*WORK ORDER*:
Once the line containing "The width and height of the screenshot is (904, 472)." is found, return it and every line that follows, up to and including the final line of the material, exactly as written.

*LISTED ENTRIES*:
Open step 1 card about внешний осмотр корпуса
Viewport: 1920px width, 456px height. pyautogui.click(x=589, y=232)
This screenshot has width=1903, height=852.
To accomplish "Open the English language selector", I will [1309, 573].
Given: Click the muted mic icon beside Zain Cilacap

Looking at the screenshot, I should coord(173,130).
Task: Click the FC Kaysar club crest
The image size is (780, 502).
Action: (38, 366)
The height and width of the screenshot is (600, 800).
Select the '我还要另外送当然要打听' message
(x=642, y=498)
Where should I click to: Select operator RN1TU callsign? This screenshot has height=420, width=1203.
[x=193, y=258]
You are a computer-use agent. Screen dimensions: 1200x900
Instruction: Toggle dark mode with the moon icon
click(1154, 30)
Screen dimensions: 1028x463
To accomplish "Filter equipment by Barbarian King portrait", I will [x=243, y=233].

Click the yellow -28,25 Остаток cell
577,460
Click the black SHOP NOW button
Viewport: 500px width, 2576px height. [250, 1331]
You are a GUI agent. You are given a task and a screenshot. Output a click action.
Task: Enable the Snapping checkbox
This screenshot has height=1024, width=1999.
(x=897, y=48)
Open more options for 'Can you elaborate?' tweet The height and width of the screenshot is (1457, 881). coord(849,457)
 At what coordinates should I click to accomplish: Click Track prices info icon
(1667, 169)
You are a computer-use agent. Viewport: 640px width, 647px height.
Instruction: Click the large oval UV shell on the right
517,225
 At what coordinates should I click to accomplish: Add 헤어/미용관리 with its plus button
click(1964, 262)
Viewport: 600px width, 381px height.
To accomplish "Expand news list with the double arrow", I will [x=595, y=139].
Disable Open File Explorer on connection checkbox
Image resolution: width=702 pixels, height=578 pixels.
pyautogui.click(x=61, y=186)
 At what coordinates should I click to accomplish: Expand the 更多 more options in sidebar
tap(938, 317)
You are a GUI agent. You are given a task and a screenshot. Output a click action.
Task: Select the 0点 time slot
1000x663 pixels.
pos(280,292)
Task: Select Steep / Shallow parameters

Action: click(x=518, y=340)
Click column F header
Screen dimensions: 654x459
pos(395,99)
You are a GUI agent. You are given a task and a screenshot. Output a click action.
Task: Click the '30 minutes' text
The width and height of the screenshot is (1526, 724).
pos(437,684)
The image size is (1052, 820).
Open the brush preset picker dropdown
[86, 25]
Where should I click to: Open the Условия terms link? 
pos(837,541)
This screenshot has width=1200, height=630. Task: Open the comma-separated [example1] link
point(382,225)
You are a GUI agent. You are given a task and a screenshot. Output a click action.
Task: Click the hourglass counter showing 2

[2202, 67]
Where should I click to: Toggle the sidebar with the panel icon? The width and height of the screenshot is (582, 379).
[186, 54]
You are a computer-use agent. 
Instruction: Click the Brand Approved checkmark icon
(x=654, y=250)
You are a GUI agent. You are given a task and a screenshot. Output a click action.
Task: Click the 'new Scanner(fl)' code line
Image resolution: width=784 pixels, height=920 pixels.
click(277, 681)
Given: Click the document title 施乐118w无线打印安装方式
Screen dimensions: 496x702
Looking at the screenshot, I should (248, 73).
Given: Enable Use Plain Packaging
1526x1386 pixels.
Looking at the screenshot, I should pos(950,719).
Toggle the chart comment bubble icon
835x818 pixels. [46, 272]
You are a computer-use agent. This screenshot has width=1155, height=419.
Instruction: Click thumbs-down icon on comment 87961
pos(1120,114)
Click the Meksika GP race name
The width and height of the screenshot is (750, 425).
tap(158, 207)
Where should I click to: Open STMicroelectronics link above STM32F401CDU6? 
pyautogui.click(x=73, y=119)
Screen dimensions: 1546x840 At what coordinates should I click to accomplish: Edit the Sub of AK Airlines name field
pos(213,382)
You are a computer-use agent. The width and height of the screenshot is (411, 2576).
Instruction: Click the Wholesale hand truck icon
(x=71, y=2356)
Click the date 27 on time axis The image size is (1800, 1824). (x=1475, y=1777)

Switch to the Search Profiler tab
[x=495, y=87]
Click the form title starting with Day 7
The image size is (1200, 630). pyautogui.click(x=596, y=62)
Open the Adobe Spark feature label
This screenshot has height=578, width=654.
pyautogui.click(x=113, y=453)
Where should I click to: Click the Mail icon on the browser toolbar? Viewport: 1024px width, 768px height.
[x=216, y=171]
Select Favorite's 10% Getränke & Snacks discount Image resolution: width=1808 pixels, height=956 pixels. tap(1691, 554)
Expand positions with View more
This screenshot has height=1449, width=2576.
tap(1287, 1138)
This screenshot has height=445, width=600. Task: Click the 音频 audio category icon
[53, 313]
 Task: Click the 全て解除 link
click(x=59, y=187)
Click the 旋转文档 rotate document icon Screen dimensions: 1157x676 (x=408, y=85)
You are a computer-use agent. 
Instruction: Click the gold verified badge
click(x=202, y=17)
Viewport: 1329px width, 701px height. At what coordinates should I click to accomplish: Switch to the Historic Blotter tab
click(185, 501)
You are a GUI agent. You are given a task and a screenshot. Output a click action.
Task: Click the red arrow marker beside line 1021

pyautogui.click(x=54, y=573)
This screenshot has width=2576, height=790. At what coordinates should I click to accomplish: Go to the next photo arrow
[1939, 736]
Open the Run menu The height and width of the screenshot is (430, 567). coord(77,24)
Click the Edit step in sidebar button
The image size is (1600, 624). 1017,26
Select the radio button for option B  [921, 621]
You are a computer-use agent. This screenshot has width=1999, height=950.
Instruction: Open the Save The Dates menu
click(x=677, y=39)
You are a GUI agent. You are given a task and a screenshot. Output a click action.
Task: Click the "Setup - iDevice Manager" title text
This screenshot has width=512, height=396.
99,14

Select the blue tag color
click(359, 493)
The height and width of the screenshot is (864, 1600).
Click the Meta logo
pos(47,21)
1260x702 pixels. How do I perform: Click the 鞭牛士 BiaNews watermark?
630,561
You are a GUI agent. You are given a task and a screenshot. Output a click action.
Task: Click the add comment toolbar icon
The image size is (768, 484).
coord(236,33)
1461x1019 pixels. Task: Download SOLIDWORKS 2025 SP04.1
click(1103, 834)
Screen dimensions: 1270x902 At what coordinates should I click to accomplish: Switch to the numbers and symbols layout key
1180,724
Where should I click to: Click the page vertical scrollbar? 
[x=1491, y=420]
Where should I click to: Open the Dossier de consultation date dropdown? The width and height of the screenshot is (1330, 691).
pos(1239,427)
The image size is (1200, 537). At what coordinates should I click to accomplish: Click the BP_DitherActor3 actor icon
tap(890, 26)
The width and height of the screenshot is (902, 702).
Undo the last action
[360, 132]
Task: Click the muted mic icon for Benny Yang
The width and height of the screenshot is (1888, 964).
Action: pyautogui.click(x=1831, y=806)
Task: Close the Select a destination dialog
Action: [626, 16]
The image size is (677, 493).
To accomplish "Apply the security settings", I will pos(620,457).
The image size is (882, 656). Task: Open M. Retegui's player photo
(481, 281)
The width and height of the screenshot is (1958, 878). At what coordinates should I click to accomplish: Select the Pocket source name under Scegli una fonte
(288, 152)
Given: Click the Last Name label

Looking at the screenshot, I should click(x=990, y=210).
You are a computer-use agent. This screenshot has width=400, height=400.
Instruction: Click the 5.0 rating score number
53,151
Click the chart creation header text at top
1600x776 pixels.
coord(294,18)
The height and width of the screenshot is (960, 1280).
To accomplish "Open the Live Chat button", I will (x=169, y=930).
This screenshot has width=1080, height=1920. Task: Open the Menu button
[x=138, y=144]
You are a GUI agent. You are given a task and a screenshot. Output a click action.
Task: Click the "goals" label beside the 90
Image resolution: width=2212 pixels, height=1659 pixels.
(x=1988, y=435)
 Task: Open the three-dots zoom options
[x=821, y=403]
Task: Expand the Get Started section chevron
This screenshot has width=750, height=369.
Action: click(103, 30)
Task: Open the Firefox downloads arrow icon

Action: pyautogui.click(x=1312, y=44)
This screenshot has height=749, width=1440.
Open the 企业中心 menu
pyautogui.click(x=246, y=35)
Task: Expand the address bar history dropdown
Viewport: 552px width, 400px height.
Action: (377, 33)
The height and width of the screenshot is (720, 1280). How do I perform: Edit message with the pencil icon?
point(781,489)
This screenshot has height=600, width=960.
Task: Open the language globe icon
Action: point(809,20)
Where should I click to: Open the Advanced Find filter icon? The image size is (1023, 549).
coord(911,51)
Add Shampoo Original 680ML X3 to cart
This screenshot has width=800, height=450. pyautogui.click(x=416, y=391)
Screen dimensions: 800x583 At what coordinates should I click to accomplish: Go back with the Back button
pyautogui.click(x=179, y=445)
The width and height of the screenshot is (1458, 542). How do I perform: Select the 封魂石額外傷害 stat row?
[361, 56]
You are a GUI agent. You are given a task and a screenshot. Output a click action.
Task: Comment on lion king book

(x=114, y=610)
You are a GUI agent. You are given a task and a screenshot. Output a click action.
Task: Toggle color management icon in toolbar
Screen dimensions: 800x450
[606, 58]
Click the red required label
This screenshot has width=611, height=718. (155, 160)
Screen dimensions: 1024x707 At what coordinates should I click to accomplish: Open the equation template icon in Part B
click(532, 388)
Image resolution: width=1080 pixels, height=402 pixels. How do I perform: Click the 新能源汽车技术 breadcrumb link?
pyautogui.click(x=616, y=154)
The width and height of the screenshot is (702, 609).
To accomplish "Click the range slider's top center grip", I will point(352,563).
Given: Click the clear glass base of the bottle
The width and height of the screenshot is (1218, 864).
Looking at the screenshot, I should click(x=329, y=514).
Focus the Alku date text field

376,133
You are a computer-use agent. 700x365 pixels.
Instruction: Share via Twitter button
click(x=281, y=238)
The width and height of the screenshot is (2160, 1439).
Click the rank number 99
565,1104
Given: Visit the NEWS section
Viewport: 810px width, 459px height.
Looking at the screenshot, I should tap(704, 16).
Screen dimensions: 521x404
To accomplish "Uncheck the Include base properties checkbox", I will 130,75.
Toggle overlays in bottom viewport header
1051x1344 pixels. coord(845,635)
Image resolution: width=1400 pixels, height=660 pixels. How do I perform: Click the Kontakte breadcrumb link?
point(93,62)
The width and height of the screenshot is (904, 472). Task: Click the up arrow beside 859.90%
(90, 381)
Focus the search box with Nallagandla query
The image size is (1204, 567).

*RESULT FOR THIS TASK*:
The width and height of the screenshot is (904, 472). Task: Click the up arrow beside 859.90%
(90, 381)
Focus the search box with Nallagandla query
The image size is (1204, 567).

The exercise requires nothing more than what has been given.